While it is understandable that nobody wanted to see people evicted from their homes during the pandemic, that justification for eviction abatement no longer exists and hasn’t existed for the better part of a year. It’s one thing to allow an abatement if the landlord and the tenant have a current deal with respect to rental assistance, but the emergency order goes much further than that and makes the eviction process so unwieldy and cost-intensive that it actively discourages landlords, especially independent landlords with one or a few rental units, from availing themselves of what they have every legal right to do if a tenant won’t or can’t pay the rent. The added requirement in the order that “representatives from legal aid organizations or volunteer legal services be present” at an eviction trial is simply overkill and adds yet more layers of cost and delay to what is supposed to be a summary process. There is certainly nothing wrong with tenant representation at eviction hearings, but mandating and, in some cases, publicly funding it will do nothing but turn every eviction action into a protracted adversarial fistfight when the only question at issue is whether the tenant paid the rent.

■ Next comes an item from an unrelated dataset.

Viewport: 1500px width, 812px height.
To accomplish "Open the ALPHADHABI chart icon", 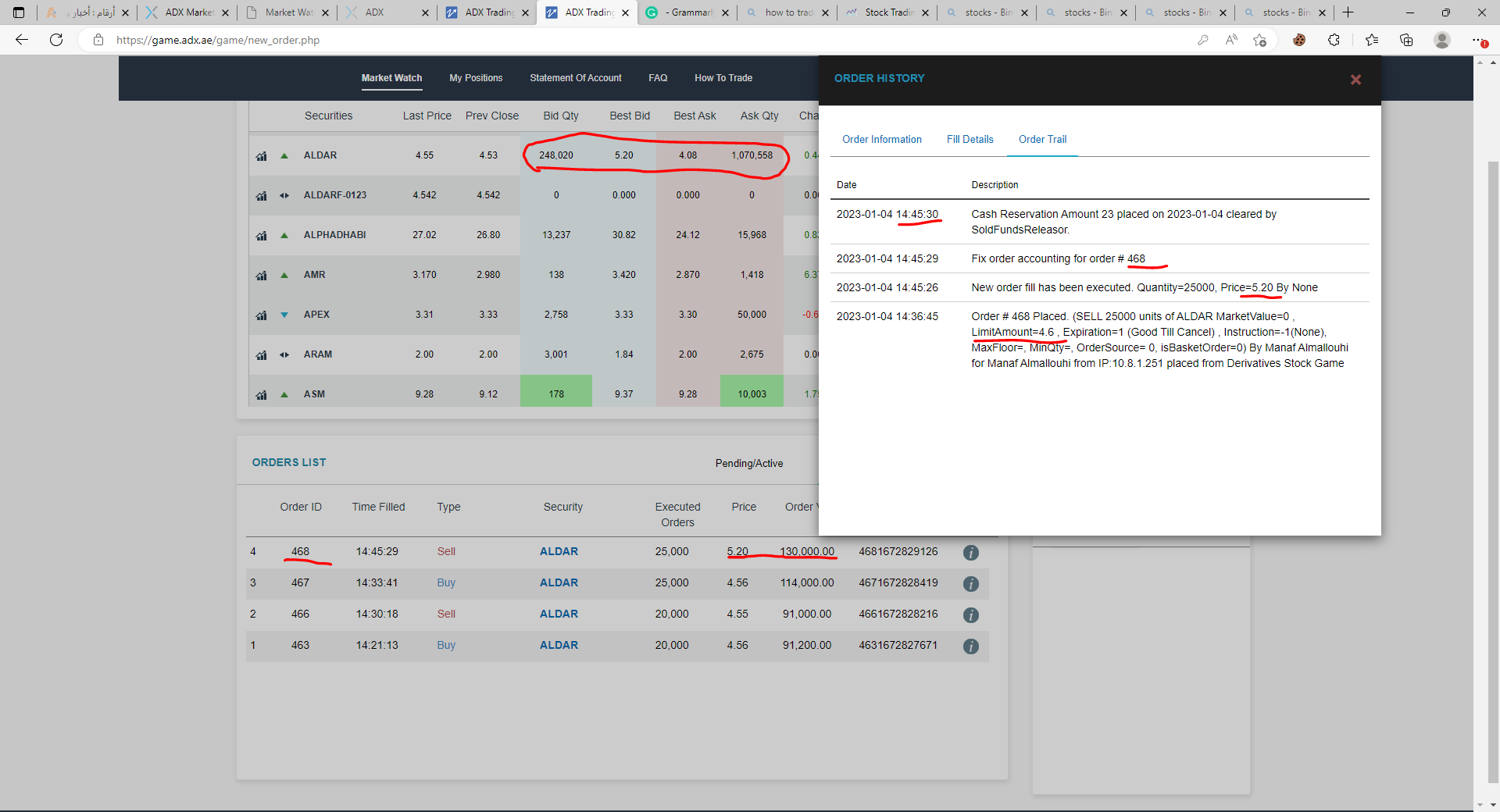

If we’re going to go down this road, then perhaps we need to look at another way of resolving landlord-tenant disputes than in non-record courts with judges who may or may not have the training, education, background, or will necessary to apply the law as they are bound to do. It has been suggested that mandamus is the proper remedy if a JP fails to follow law. This is neither practical nor effective in most cases because the landlord either cannot afford to lawyer up in the first place or the outcome of a mandamus action is so uncertain that even well-resourced landlords see no benefit in engaging a potentially lengthy and certainly expensive process (while all the while not receiving rent payments). It is our understanding that the vast majority of landlords seeking to evict non-paying tenants have no interest in trying to recoup lost rent. They merely want to be able to rent the property to a paying customer. In short, by tying up the eviction process in justice courts by imposing new mandates and additional delay, we are both increasing costs and depriving property owners of the use of their property for longer and longer periods of time. Perhaps some kind of administrative process with hard timelines, some kind of record, and little judicial discretion would work better than what we have now.
Presumably, the declared emergency will end some day and the emergency orders will finally terminate. But a lot of damage has been done, and the longer these conditions persist, we can anticipate a lot more. It seems that we should be looking for ways to reduce the costs of renting property, not imposing new mandates that increase them. There is also no guarantee that when the orders do expire, that some of these additional requirements will not survive them in some form or another. We’ve already alluded to the pre-emption issue, but it might be necessary to look at other measures to prevent this from happening again.